Sorry... Sometimes I get a little carried away. ahem.


----------



## Oregon_Camper (Sep 13, 2004)

Doxie-Doglover-Too said:


> Taylin just came to me and said " Grammie, I "seed" a bee. She took me to where. A paper wasp had just started building in the furnace exhaust. There was already two compartments and one had an egg!
> It wasn't there yesterday cuz I looked!


Well, they're supposedly very smart insects - they too know it's SPRING and want to go camping!
[/quote]

Well okay then! I'll bring them along! How thoughtful!








[/quote]

Oh no...you leave them at your house for the Rally this weekend.


----------



## Doxie-Doglover-Too (Jan 25, 2007)

PDX_Doug said:


> So, let's see Doxie... You are how many spaces away from us at the rally?
> Any chance of widening that gap just a tad more?
> 
> 
> ...


sneaky aren't ya! clever, very clever ( inside joke folks, but HE is NOT funny!) 
I am bringing extra paper wasps, just for you my friend.

For the record, Mr. and Mrs. Leroy will joining us for the potluck.


----------



## Doxie-Doglover-Too (Jan 25, 2007)

Oregon_Camper said:


> Taylin just came to me and said " Grammie, I "seed" a bee.

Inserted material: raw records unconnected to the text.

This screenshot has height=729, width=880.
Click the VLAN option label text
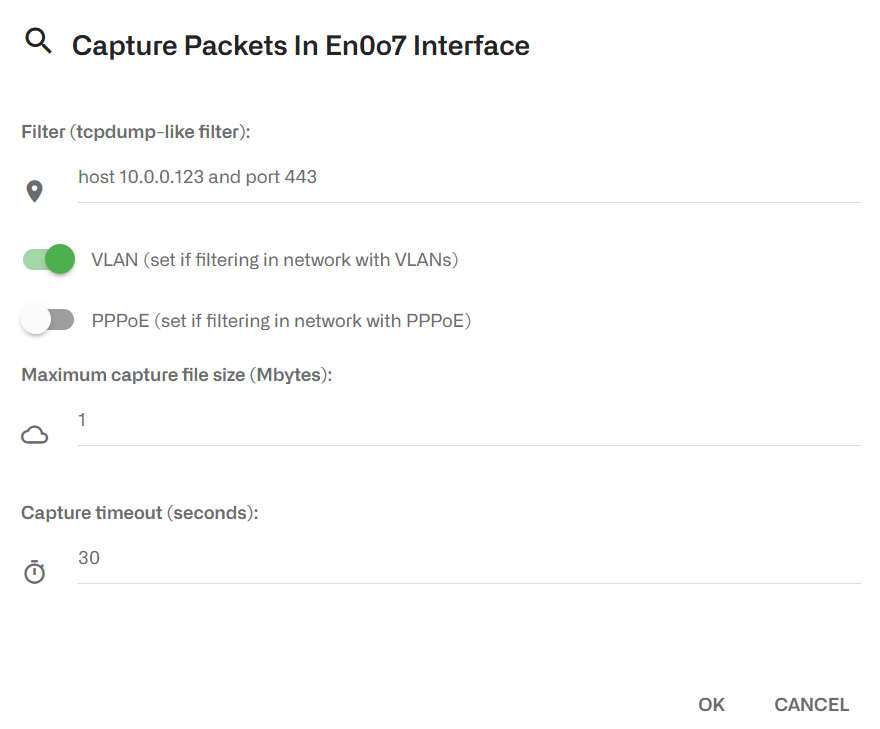tap(274, 260)
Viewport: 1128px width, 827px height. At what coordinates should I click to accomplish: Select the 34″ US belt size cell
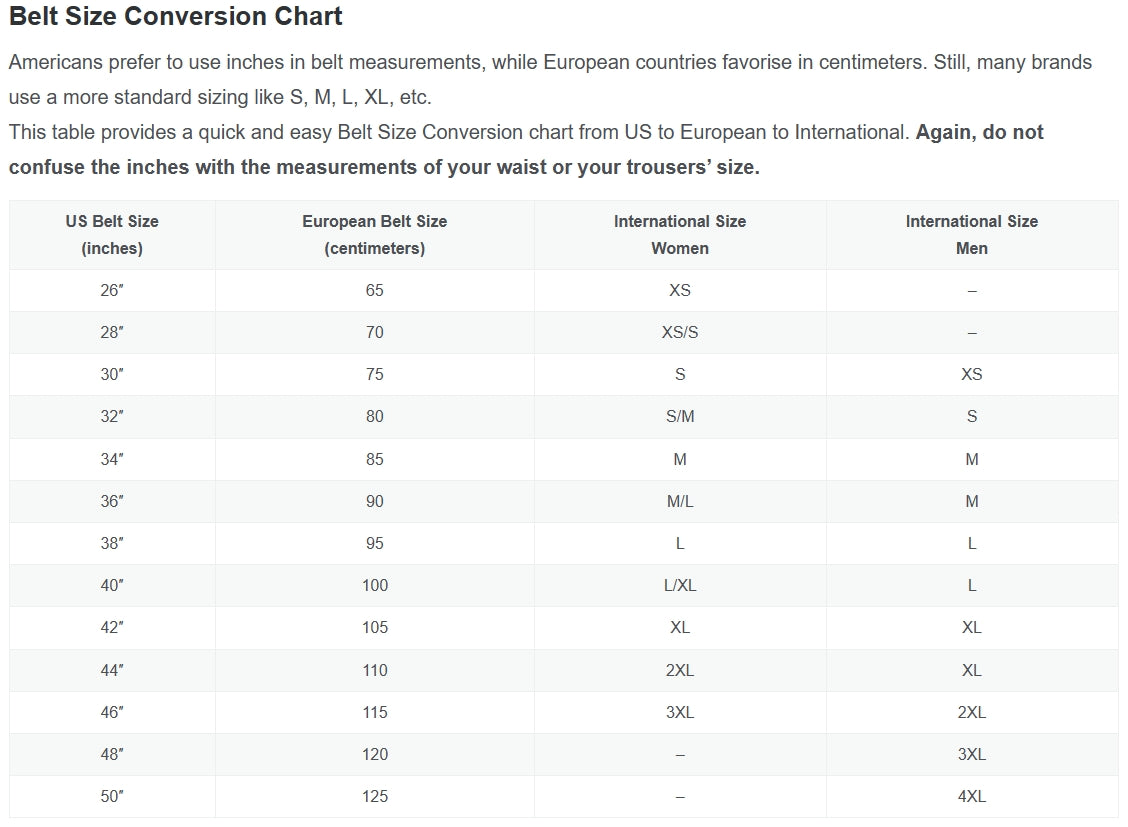tap(112, 459)
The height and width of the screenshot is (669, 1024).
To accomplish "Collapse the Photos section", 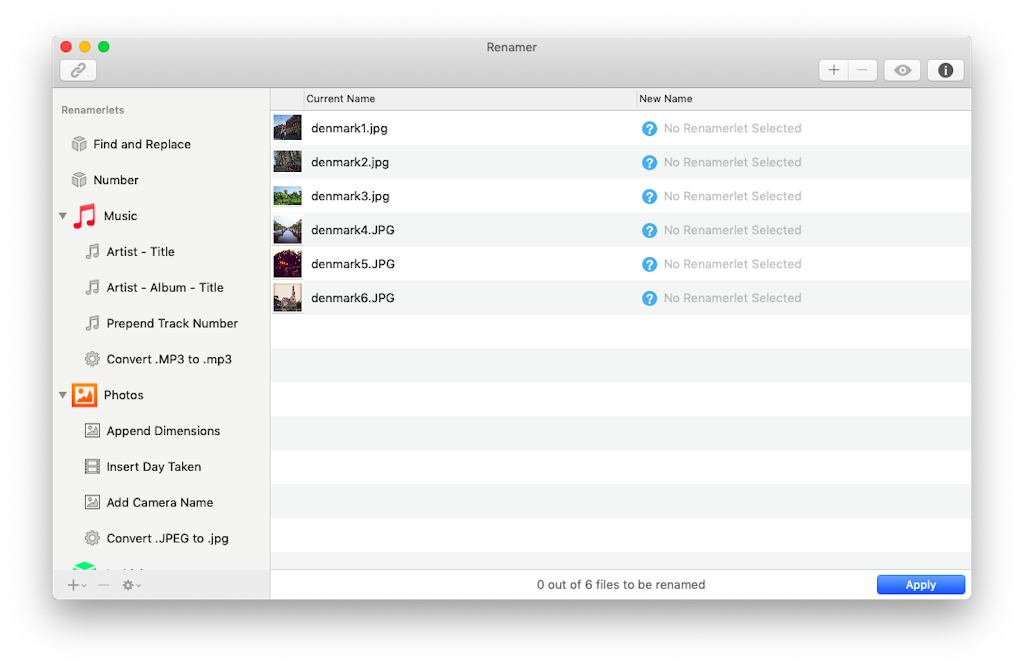I will point(62,395).
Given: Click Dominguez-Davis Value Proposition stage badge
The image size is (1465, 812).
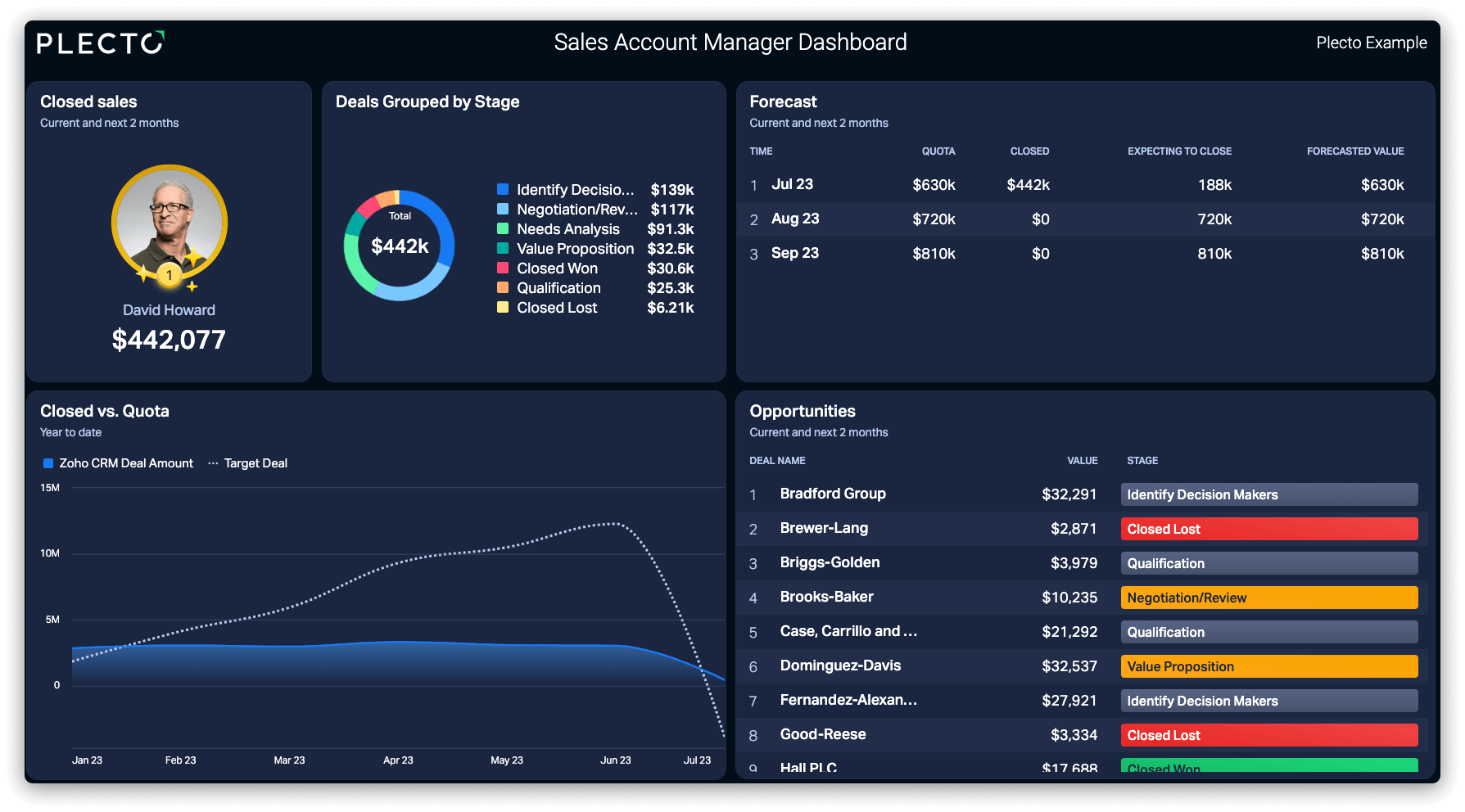Looking at the screenshot, I should pos(1269,666).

She took me to where. A paper wasp had just started building in the furnace exhaust. There was already two compartments and one had an egg!
> It wasn't there yesterday cuz I looked!


Well, they're supposedly very smart insects - they too know it's SPRING and want to go camping!
[/quote]

Well okay then! I'll bring them along! How thoughtful!








[/quote]

Oh no...you leave them at your house for the Rally this weekend.








[/quote]

you can't tell me what to do..I'm older


----------



## Oregon_Camper (Sep 13, 2004)

Doxie-Doglover-Too said:


> you can't tell me what to do..I'm older


Man...talk about a set up.


----------



## Scottyfish (Mar 7, 2009)

We don't much care for wasps. How about encouraging them to stay in the Tri-Cities area?


----------



## Compulynx (Oct 15, 2008)

I cover mine with that blue painters tape when not traveling. I do not want to have to disassemble the heater again to remove a mud dauber nest from the fan blades. Those things can make an awful noise!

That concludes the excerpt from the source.